There’s nothing to suggest that players who don’t share Kennedy’s faith have felt alienated, ostracized, or otherwise excluded; just a former Marine, giving his time to invest in the next generation of men and exercising the freedoms he risked his life defending.

As Bremerton captain Ethan Hacker, a self-described agnostic, told the Seattle Times, “It’s about unity.  We can be mad at each other all we want during a game and get upset, but once the game is over, that all goes away. What (Kennedy) does brings us all together no matter how much we despise each other.”

He neither requests, encourages, nor discourages students from participating in his personal prayers, or coming to where he prays. His prayers neither proselytize nor denigrate the beliefs of others. And he has never received a complaint about his post-game personal prayers.

Under these circumstances, there is no constitutional prohibition against Coach Kennedy’s private religious expression.  The fact that students voluntarily join him should not make an otherwise constitutionally protected exercise of religion suddenly illegal.

Regardless, in September, the Superintendent of the Bremerton School District wrote a letter to coach Kennedy telling him that his practice of praying on the field after the game had to stop because it “expos[es] the District to significant risk of liability.”

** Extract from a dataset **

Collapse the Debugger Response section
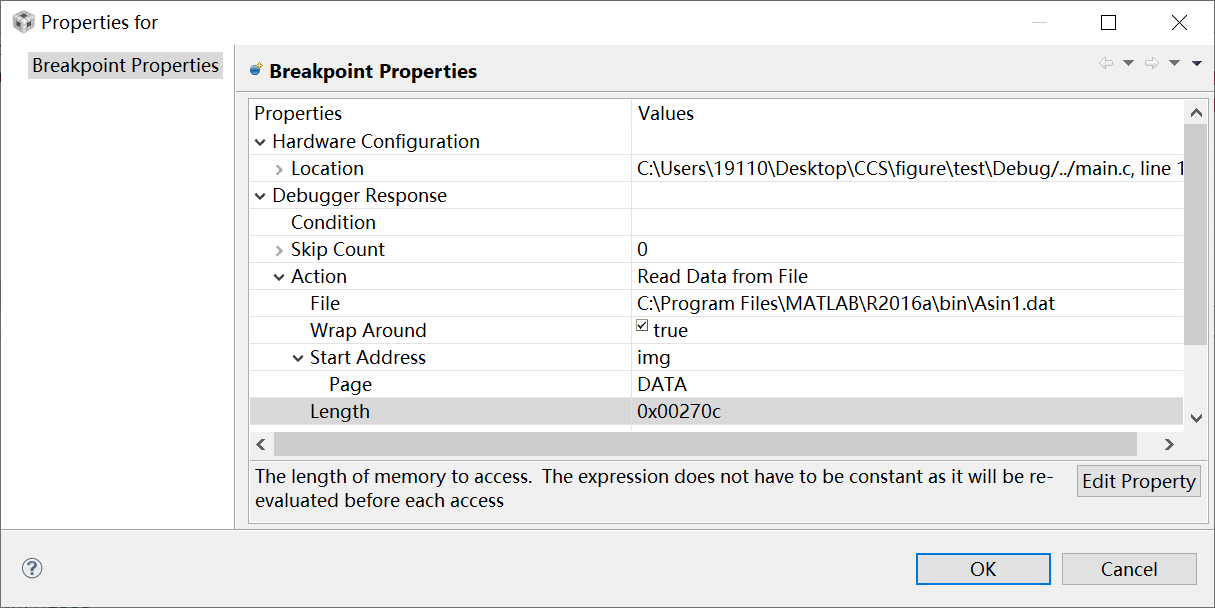 [260, 195]
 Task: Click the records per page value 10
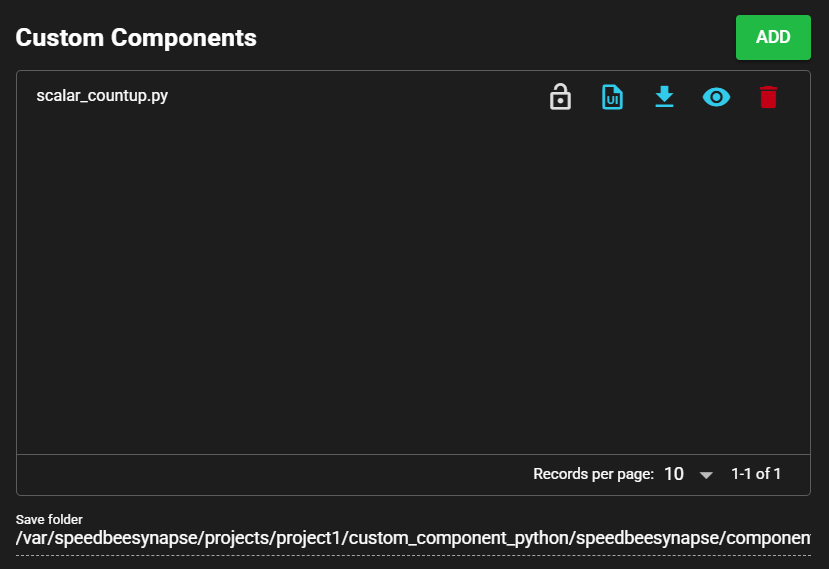click(x=674, y=474)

On Wednesday, Coach Kennedy held a press conference with his attorney from the Liberty Institute to announce that he did not plan to stop praying.

Will it cost him his job?  Maybe.  That seems to be the world we live in now.  But if enough of us say “enough is enough”, we could stop that from happening.

Around the state, school districts are enacting policies that would allow a boy to go into the girls locker room if he believes he is a girl.  In Seattle, schools are giving girls as young as 11 IUD’s without their parent’s awareness.

But we’re concerned about the liability from a post-game prayer?

Tonight at 7:00, Bremerton High School is playing its Homecoming game against Centralia High School.  After that game, Coach Kennedy plans to say a prayer on the field as he has for so many years.   Maybe you should join him and bring some friends with you.  Watch a little football, show your support for his courage, stand-up for the first Amendment, and then say a prayer with Coach Kennedy.

When the fact that a football player might be encouraged to thank God for their life and abilities because of the example of their coach is more concerning to us than the fact that we will allow naked boys in the girl’s locker room if he says he’s a girl, it seems like it might be time to pray.